Nutrition of a fresh meal cooked from scratch vs a frozen pre-made meal. Fresh, conscientious cooking will add less salt and fat than any processed food. It may also not taste quite as delicious ;)
Nutrition of a fresh meal cooked from scratch vs a serving of that same meal which was frozen at home and reheated. For many meals, home freezing is mildly detrimental to the food’s texture, and home cooks probably won’t test enough variables on the freezing process to really dial in the optimal technique.
Nutrition of a fresh meal cooked from scratch vs fast food. Fresh, conscientious cooking will add less salt and fat than restaurants, but may also be less delicious. Fresh cooking will also be more variable about ingredient quality—ingredients might be much better or might be worse, depending on the cook and the pantry.

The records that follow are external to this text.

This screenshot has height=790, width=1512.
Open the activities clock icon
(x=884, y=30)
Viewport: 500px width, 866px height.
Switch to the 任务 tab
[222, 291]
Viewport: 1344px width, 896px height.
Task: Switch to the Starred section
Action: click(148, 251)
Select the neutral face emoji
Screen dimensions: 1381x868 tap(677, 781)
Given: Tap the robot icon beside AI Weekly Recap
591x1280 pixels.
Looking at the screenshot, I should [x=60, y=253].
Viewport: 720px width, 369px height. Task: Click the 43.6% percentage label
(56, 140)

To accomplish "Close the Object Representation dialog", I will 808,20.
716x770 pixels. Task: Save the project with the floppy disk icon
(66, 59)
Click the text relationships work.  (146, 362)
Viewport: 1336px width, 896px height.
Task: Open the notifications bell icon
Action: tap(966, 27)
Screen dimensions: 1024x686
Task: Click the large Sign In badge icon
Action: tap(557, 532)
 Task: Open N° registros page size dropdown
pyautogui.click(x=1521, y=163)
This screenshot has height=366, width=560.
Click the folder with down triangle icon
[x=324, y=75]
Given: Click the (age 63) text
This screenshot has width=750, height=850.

Make sure your intuitions on those fronts are consistent with each other and with available research that meets your standards, and then revisit the question of how frozen foods compare to fast food takeout in the ways that matter to you =)
The advice that I heard is to put more and more salt into your cooking, until that you feel satisfied with your cooking and become less likely to order food (which will have tons of salt anyway, way more than you would ever add).
There’s no easy fix with sugar because it’s addictive and has a withdrawal period.
I think there might be a misunderstanding. I order food because cooking is time-consuming, not because it doesn’t have enough salt or sugar.
Have you considered ordering catering for a “group” a couple times a week, and having your meals from the single catering order for several days, instead of spending the time choosing and acquiring more premade food each day? I’ve seen some folks online who have great success using catering as a meal prep option because it’s more frugal than ordering separate meals, but it also incurs less time investment as well as costing less money.
This is very interesting. My guess is that this would take a lot of time to set up, but if you have eg. recommended catering providers in SFBA, I’d be very interested!